> _Exercise inputs_

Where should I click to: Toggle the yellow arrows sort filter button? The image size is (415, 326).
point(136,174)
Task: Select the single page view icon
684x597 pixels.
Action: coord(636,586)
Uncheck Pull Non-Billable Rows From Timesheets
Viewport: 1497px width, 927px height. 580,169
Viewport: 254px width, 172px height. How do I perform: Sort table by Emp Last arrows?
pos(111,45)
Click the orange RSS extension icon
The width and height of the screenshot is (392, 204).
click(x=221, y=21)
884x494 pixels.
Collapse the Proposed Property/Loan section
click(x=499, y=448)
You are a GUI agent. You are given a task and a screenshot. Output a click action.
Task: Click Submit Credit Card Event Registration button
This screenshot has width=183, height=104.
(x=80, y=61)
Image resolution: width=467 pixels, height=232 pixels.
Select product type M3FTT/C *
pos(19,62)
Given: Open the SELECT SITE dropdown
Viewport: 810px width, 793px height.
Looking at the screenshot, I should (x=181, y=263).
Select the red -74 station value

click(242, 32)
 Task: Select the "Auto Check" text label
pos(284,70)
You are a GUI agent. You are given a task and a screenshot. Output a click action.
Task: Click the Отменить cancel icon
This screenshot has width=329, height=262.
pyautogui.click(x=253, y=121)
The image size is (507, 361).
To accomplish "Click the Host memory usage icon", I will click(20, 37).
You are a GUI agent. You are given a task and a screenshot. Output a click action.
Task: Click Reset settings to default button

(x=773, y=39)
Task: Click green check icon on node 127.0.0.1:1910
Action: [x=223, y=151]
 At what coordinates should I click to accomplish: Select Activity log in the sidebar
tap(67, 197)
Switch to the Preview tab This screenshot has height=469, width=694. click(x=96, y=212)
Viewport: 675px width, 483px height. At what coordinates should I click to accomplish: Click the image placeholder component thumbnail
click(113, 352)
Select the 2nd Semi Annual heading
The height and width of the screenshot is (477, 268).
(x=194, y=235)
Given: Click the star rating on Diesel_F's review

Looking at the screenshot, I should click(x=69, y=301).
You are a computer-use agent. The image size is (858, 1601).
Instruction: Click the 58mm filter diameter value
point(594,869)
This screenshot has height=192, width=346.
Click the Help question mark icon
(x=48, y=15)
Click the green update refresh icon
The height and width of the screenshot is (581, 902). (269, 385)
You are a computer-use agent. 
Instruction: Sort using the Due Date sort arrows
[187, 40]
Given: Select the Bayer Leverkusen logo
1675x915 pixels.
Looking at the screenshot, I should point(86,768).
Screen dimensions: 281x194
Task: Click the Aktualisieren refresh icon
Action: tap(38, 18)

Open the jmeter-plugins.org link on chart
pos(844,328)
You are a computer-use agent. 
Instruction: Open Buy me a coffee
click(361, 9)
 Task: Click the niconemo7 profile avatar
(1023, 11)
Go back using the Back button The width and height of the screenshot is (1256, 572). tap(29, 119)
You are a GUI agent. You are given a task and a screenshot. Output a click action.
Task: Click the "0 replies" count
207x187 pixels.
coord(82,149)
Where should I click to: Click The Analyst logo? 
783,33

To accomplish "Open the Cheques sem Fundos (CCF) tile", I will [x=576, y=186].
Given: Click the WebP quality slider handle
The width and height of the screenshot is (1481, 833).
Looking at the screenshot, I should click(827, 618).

> _Work to be completed_
Output the line containing "Instruction: Click the" and every line after it through the final line of the records above, exactly as written and nothing else.

> _Answer to the exercise_
Instruction: Click the 58mm filter diameter value
point(594,869)
This screenshot has height=192, width=346.
Click the Help question mark icon
(x=48, y=15)
Click the green update refresh icon
The height and width of the screenshot is (581, 902). (269, 385)
You are a computer-use agent. 
Instruction: Sort using the Due Date sort arrows
[187, 40]
Given: Select the Bayer Leverkusen logo
1675x915 pixels.
Looking at the screenshot, I should point(86,768).
Screen dimensions: 281x194
Task: Click the Aktualisieren refresh icon
Action: tap(38, 18)

Open the jmeter-plugins.org link on chart
pos(844,328)
You are a computer-use agent. 
Instruction: Open Buy me a coffee
click(361, 9)
 Task: Click the niconemo7 profile avatar
(1023, 11)
Go back using the Back button The width and height of the screenshot is (1256, 572). tap(29, 119)
You are a GUI agent. You are given a task and a screenshot. Output a click action.
Task: Click the "0 replies" count
207x187 pixels.
coord(82,149)
Where should I click to: Click The Analyst logo? 
783,33

To accomplish "Open the Cheques sem Fundos (CCF) tile", I will [x=576, y=186].
Given: Click the WebP quality slider handle
The width and height of the screenshot is (1481, 833).
Looking at the screenshot, I should click(827, 618).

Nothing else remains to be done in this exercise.